L’île Saint Louis est, évidemment, l’un des lieux privilégiés de la capitale. Tout est parfait, les façades des immeubles du XVIIème siècle, la Seine qui roucoule avec ses péniches, la vue sur Notre-Dame et le Panthéon, l’accordéoniste de la passerelle et même, par beau temps, les glaces de Berthillon. C’est Paris dans ce que notre capitale a de plus beau.
Or, ce matin, promenant mon chien, j’ai découvert, stupéfait, que Bertrand Delanoë avait, hier, éprouvé le besoin de baptiser la pointe ouest de l’île du nom de… Louis Aragon. Cette pointe de l’île est l’endroit le plus délicieux, c’est ici qu’on a l’impression que l’île Saint Louis tente de doubler sur la droite l’île de la Cité et que tous les touristes viennent se prendre en photo.

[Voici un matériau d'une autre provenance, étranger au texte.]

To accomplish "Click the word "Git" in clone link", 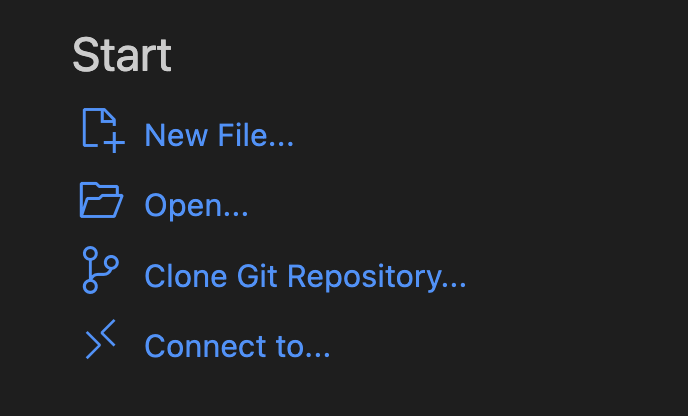I will (x=257, y=276).

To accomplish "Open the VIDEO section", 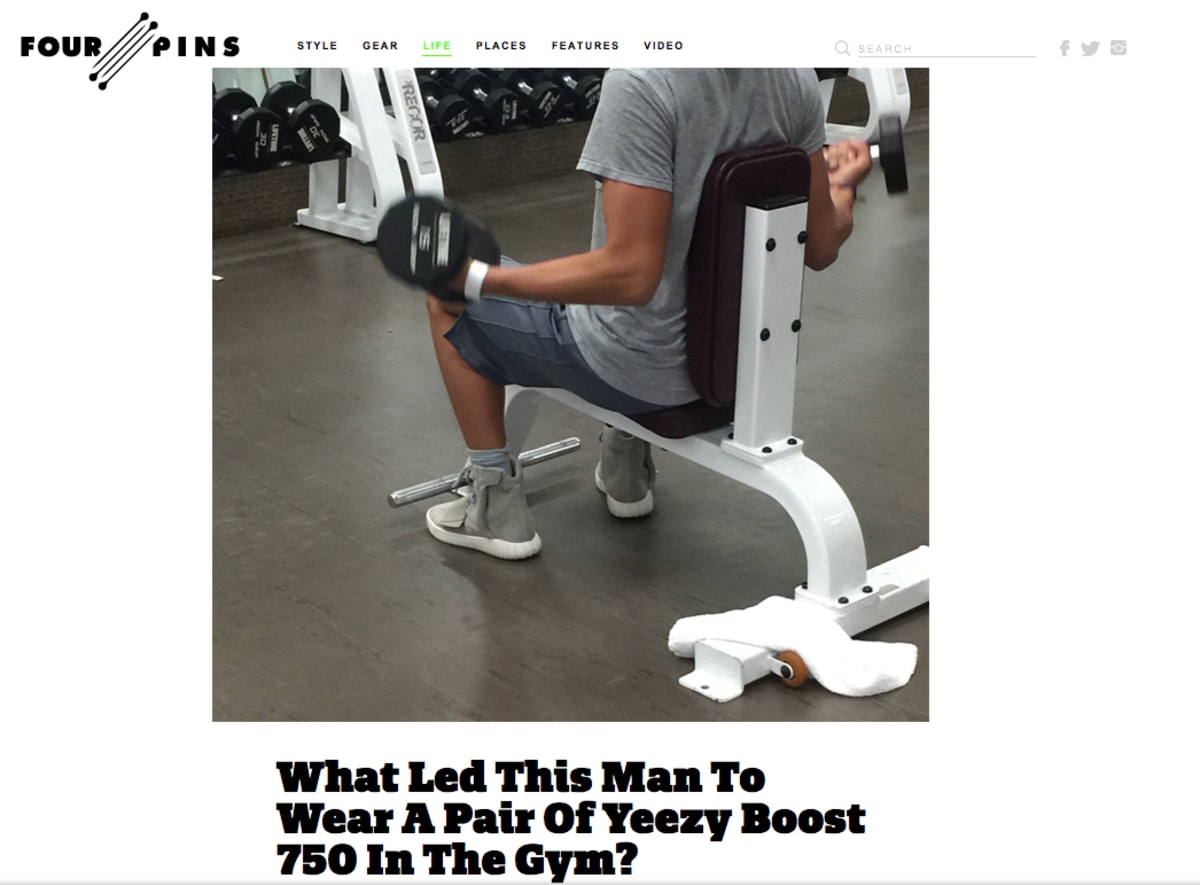I will tap(664, 46).
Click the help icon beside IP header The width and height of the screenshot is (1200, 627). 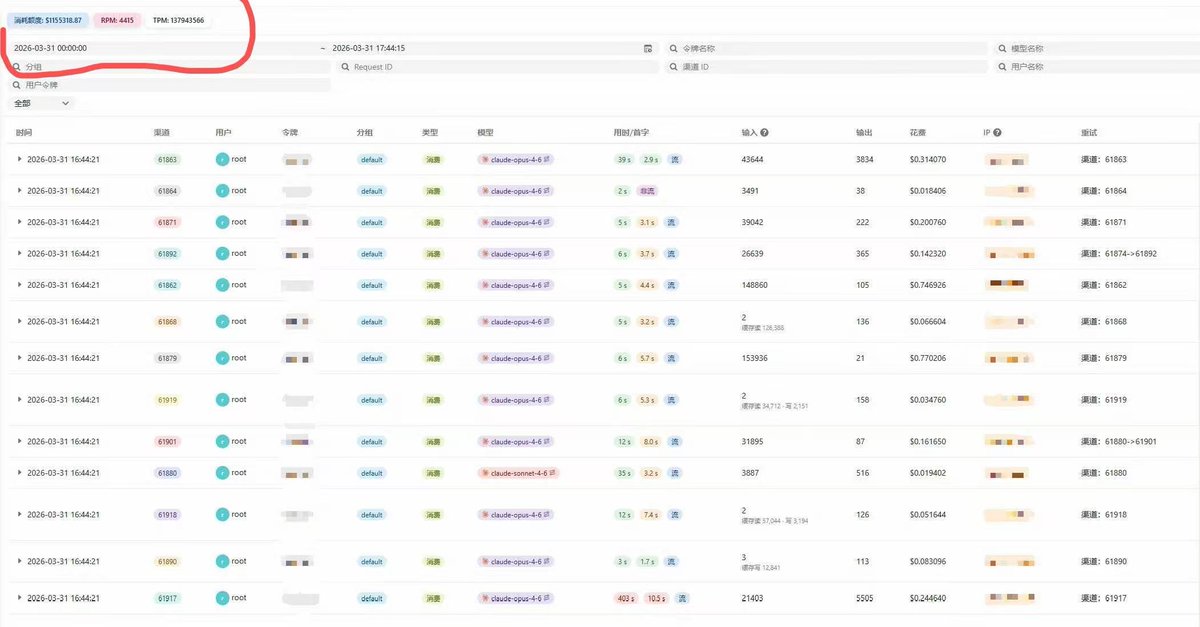click(997, 132)
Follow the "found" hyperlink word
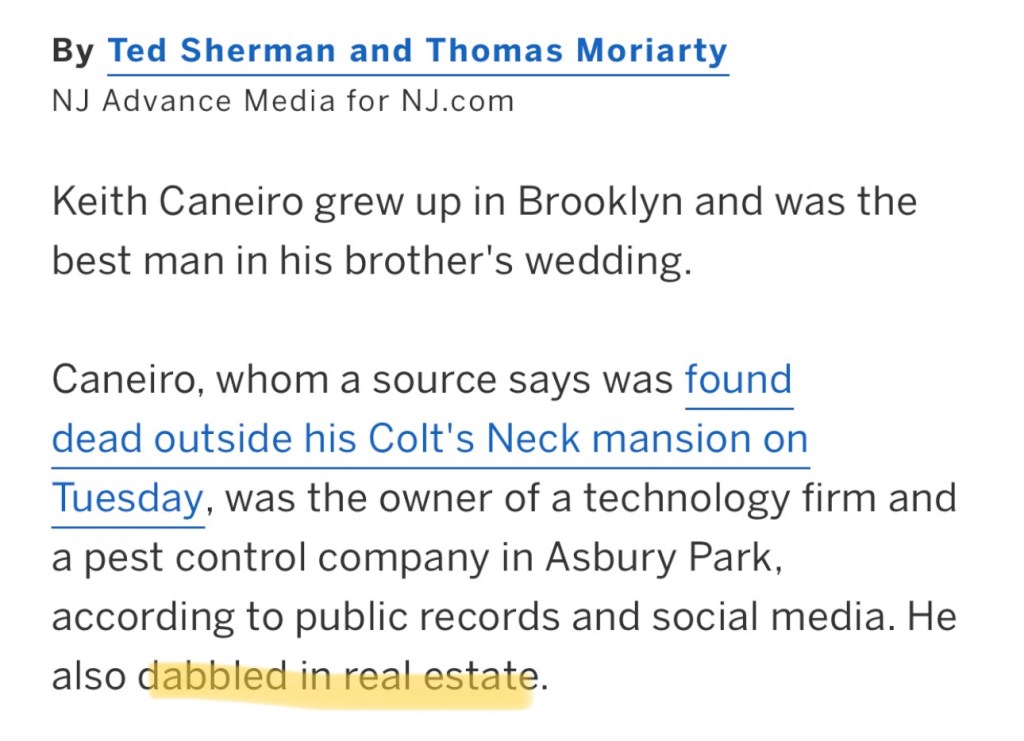Image resolution: width=1024 pixels, height=741 pixels. [x=738, y=380]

Personne ne conteste qu’Aragon ait été un grand écrivain. « Les cloches de Bâle », « Les beaux quartiers », « Aurélien », « La semaine sainte » et plus encore « Les yeux d’Elsa » font partie des beaux textes du siècle dernier.
Mais, aux yeux de l’Histoire, Aragon restera surtout comme le plus fanatique, le plus acharné, le plus fou de tous nos intellectuels égarés dans le culte de Staline, « le petit père des peuples », et l’adoration de l’Union soviétique, avec son goulag, son KGB, ses famines organisées, son odieuse tyrannie. Lui qui traitait tous les anti-communistes de « crapules » et de « salauds » a été la pire des crapules et le pire des salauds en se faisant, jusqu’à la mort, un propagandiste délirant de cette horreur que fut le marxisme à la sauce stalinienne
Membre du Comité central du Parti communiste, Prix Lénine, auteur de « Hourra l’Oural », de cinq volumes intitulés « Communistes », de « Elégie à Pablo Neruda » et de « Introduction aux littératures soviétiques », Aragon a souvent rejoint dans l’ignoble les Céline (lui aussi grand écrivain), Brasillach, Chack, Rebatet, Béraud et autres Maurras.
Il est parfaitement scandaleux que le maire de Paris ait ainsi voulu honorer la mémoire d’un homme qui avait si souvent déshonoré la France et l’intelligence. Mais il est vrai que ce même maire de Paris avait déjà, il y a trois ans, voulu honorer la mémoire de Marie-Claude Vaillant-Couturier, autre vaillante stalinienne, en donnant son nom au quai de la rive droite qui fait désormais face à la place Aragon. Ici, la Seine coule maintenant entre deux des figures les plus caricaturales de ce que fut le stalinisme français. Et personne, pas même le moindre conseiller municipal UMP de Paris, n’a protesté.
Ce samedi Delanoë va faire distribuer 200.000 tracts dans tout Paris demandant aux Parisiens de voter pour Hollande, avec sans doute « le bonjour de Staline ».